**What the task requires:**
Out of the lines below, please list those that hold the string "card".

**Provided data:**
◆ ◆ ◆ ◆

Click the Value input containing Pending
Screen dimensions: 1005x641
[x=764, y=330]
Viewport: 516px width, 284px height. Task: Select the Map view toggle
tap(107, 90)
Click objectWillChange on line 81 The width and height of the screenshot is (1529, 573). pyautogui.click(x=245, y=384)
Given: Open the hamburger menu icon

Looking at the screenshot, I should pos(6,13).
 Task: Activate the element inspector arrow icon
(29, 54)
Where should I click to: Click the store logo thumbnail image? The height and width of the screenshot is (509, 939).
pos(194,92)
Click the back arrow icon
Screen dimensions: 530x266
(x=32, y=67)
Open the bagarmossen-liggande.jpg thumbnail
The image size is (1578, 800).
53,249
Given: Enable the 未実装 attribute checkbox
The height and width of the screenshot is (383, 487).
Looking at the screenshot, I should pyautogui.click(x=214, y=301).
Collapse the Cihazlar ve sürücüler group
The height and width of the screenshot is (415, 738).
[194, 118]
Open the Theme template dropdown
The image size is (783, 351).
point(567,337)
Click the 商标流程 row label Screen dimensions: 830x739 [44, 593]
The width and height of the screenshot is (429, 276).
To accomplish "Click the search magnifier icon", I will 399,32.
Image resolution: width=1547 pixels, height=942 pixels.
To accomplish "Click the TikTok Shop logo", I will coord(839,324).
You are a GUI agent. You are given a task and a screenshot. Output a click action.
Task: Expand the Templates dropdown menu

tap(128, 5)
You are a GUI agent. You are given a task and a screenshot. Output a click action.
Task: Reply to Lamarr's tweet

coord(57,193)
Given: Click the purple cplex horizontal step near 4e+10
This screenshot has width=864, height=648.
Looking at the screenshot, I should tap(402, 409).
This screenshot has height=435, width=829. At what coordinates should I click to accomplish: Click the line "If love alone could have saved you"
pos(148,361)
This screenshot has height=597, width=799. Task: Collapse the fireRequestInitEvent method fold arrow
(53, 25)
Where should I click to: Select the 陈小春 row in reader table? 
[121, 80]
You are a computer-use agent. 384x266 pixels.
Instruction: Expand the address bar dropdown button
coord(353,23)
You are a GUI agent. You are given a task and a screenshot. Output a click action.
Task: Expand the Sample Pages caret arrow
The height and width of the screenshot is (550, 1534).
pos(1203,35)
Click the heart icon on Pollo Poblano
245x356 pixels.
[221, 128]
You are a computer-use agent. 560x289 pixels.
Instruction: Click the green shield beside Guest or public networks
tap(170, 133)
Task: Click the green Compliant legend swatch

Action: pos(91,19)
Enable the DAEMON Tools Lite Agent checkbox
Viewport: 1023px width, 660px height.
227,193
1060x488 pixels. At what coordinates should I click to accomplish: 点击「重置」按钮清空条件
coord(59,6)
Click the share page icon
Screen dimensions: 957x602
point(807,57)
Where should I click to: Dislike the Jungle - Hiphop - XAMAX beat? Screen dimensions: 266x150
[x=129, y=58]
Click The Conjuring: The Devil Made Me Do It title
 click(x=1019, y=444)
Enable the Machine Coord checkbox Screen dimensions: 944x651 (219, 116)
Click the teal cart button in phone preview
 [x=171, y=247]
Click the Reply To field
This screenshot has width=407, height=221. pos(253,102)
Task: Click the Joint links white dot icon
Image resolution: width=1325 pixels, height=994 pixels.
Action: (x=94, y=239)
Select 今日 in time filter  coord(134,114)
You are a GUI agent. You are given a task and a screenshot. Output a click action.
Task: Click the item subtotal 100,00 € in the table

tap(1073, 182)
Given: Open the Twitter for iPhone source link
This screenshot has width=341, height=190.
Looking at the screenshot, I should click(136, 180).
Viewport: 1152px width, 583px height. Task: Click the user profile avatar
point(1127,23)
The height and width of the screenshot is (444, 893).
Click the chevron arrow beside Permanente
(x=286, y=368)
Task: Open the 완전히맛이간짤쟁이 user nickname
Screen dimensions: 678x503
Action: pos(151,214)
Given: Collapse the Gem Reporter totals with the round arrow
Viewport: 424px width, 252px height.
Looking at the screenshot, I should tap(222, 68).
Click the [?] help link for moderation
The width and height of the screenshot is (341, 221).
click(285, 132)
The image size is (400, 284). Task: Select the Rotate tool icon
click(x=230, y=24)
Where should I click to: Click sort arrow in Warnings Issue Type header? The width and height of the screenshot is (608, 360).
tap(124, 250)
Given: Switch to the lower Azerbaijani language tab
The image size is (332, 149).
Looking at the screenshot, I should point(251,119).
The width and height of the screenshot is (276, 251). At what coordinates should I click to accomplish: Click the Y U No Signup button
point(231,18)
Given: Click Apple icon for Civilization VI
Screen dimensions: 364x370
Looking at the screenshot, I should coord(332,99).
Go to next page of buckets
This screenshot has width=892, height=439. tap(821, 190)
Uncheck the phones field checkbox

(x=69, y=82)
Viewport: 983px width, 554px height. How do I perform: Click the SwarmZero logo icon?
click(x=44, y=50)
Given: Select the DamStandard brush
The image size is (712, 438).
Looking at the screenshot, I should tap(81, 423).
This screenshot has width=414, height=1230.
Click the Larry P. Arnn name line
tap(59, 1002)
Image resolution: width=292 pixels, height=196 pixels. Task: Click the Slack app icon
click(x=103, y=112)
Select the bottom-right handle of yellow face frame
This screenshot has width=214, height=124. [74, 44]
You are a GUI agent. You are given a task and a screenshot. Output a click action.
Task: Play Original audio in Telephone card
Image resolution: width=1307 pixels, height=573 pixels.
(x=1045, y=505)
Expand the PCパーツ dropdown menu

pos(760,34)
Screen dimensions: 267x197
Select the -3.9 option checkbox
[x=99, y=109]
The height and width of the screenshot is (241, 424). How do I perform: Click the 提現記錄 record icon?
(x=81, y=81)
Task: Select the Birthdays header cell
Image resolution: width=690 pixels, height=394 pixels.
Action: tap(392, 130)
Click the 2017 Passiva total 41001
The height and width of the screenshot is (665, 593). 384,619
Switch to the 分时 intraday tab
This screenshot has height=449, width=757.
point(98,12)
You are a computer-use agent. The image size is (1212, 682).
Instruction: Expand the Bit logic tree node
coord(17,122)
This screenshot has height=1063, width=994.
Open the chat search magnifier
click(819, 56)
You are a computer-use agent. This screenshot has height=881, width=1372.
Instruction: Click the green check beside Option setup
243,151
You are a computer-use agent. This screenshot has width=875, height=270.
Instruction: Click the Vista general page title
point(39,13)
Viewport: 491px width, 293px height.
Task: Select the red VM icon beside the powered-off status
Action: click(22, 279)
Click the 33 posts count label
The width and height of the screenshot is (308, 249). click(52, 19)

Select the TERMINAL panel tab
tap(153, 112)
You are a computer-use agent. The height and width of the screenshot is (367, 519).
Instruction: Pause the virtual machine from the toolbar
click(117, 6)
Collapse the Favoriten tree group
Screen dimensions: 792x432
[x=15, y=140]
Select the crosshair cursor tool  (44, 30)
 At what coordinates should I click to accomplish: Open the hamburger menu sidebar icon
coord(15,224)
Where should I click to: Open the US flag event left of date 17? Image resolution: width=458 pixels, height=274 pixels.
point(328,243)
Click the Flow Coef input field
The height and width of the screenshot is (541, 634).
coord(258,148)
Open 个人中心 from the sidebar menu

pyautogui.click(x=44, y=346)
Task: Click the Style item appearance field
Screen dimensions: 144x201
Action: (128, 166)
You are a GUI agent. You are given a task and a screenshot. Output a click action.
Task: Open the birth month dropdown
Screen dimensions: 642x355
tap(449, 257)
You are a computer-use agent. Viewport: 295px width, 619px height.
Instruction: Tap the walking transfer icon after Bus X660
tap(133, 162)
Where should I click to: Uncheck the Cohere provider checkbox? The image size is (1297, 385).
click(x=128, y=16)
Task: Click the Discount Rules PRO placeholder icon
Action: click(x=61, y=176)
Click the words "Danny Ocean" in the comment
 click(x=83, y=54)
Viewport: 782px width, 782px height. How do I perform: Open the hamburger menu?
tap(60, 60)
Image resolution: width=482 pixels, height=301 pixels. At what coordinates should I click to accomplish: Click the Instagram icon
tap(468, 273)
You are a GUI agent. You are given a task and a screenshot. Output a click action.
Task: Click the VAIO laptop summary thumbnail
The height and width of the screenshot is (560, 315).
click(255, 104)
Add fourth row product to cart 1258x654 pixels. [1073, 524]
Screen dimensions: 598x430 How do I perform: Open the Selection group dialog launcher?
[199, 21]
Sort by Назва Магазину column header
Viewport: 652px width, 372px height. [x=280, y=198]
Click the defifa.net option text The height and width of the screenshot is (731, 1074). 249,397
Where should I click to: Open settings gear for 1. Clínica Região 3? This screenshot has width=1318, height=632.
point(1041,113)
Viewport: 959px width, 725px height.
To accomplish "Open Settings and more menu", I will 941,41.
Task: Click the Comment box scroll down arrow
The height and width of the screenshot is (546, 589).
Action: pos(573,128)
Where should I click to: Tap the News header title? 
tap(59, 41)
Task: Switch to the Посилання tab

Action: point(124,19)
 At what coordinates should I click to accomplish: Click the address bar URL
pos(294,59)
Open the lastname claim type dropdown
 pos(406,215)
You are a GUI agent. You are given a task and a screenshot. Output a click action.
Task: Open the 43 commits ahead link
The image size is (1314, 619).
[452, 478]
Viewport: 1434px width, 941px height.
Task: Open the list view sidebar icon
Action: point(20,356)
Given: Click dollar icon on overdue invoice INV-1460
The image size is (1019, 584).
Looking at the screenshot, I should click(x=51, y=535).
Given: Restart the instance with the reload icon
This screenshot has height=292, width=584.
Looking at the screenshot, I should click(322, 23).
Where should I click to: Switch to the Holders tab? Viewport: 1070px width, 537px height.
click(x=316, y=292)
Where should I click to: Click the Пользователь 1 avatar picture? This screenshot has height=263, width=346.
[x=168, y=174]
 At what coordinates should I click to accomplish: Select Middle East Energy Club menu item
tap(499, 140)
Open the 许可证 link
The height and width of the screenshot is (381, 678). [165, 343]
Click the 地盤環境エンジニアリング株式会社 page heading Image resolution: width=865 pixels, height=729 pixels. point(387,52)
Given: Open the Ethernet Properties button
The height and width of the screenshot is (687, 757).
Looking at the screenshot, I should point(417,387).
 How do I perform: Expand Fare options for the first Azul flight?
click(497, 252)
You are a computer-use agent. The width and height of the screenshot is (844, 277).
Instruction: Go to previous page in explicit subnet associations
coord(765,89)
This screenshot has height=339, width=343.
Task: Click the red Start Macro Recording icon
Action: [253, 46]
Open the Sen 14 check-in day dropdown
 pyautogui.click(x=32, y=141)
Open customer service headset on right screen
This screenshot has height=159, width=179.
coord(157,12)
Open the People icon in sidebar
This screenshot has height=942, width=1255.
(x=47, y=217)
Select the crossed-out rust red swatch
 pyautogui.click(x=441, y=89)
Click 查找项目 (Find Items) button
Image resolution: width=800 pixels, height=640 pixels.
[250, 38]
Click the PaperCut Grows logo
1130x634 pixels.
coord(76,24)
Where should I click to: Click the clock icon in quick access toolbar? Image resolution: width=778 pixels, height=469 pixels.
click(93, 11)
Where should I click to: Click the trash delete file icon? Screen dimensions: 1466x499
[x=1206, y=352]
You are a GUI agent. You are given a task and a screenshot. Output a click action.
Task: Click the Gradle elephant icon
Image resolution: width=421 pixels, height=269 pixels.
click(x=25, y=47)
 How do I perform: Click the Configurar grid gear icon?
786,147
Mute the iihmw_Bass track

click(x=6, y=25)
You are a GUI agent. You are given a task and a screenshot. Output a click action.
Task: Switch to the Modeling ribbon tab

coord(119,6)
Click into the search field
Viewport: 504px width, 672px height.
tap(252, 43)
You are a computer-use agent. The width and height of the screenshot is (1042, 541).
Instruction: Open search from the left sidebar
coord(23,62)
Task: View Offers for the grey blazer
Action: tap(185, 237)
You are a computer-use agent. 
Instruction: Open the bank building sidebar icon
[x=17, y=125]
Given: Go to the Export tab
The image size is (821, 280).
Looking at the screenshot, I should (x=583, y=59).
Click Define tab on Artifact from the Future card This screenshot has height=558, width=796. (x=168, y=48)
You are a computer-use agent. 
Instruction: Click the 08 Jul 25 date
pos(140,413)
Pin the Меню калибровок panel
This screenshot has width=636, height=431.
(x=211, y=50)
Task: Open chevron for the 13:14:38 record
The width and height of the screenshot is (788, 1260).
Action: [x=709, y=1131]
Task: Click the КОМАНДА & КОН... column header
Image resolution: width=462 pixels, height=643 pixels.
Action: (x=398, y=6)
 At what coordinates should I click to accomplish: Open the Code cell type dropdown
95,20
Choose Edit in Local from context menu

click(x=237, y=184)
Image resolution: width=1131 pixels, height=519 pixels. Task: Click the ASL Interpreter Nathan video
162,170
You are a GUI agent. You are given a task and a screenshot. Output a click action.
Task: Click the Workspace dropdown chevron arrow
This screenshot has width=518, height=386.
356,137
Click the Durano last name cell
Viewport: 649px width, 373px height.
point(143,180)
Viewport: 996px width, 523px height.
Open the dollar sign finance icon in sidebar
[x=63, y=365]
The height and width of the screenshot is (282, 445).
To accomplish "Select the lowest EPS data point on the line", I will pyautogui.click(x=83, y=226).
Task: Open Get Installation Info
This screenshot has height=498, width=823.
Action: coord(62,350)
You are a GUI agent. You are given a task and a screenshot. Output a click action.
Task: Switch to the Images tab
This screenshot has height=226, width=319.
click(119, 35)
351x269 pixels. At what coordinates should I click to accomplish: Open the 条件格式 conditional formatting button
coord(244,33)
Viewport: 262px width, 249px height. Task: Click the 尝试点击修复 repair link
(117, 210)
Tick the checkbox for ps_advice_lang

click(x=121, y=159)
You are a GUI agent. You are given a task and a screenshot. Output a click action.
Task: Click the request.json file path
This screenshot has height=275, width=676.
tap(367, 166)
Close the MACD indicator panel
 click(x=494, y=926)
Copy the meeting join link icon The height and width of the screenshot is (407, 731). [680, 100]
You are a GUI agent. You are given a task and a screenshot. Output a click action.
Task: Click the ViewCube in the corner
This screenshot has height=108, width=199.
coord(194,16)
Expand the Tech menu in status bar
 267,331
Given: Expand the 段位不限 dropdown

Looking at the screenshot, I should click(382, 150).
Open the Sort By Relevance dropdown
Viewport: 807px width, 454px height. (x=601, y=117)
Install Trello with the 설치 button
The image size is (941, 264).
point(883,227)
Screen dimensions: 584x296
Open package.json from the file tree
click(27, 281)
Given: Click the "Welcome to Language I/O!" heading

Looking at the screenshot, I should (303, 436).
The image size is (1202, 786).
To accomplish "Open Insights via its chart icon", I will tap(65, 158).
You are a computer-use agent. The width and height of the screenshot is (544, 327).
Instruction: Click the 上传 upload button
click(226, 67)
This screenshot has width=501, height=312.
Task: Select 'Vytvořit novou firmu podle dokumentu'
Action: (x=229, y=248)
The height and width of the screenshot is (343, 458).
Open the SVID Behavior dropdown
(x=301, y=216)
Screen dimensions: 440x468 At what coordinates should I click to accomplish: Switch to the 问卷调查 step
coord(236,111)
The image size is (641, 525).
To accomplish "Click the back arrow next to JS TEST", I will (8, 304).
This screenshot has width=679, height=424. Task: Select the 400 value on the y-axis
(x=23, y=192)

◆ ◆ ◆ ◆

**Solution to the problem:**
Task: Play Original audio in Telephone card
Click Define tab on Artifact from the Future card This screenshot has height=558, width=796. (x=168, y=48)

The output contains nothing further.